* **ABOUT THIS TASK**
Go to the line in the entries below that holds "378x276 pixels. Task: Select the Text tool" and repeat exactly from there through the line that holds "Task: Click the", inclusive.

* **DATA TO PROCESS**

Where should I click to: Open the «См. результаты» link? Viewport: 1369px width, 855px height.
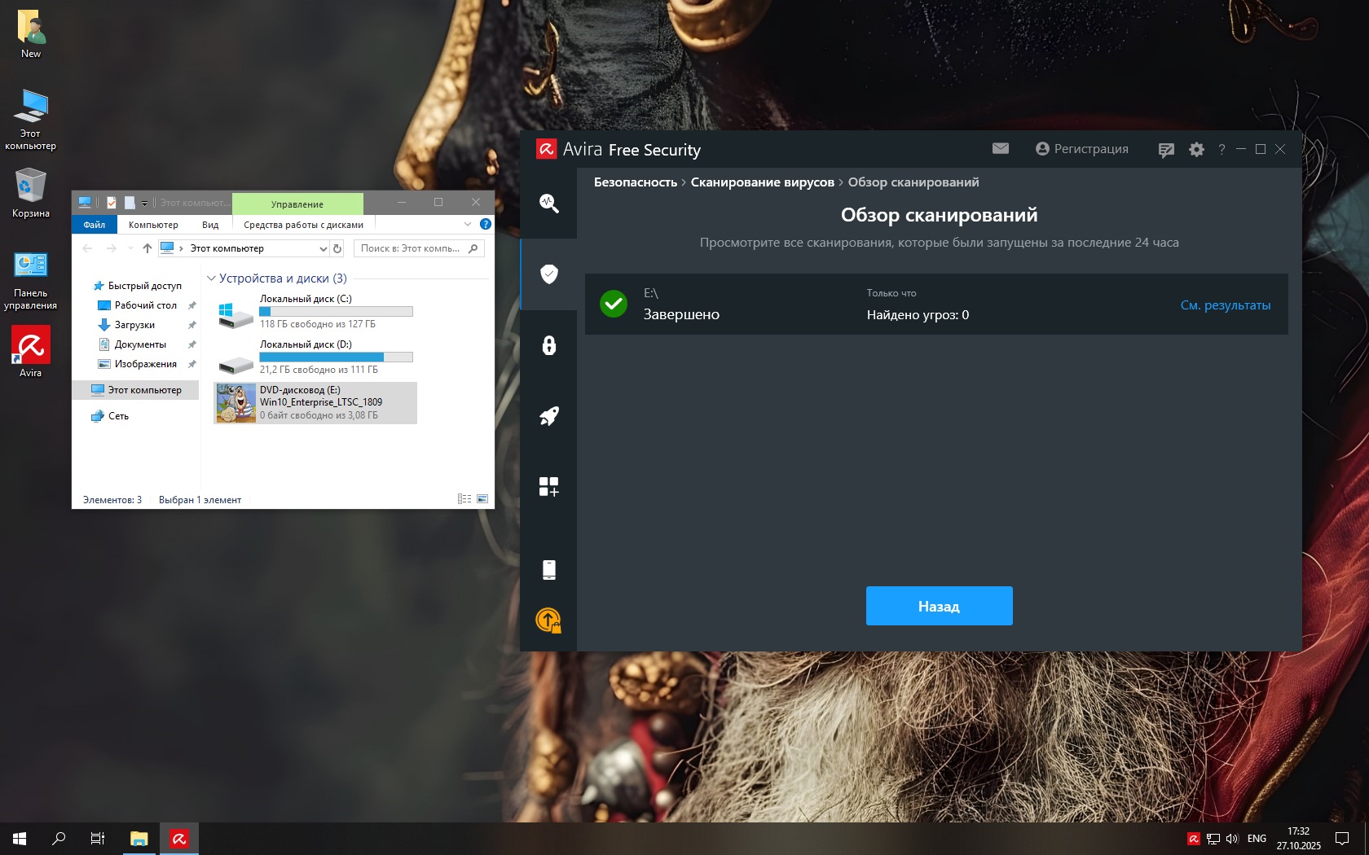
==
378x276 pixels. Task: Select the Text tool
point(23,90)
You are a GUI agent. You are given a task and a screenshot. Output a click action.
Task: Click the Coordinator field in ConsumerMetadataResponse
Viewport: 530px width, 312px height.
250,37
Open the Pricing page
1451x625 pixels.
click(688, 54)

* **COMPLETED TASK**
378x276 pixels. Task: Select the Text tool
point(23,90)
You are a GUI agent. You are given a task and a screenshot. Output a click action.
Task: Click the Coordinator field in ConsumerMetadataResponse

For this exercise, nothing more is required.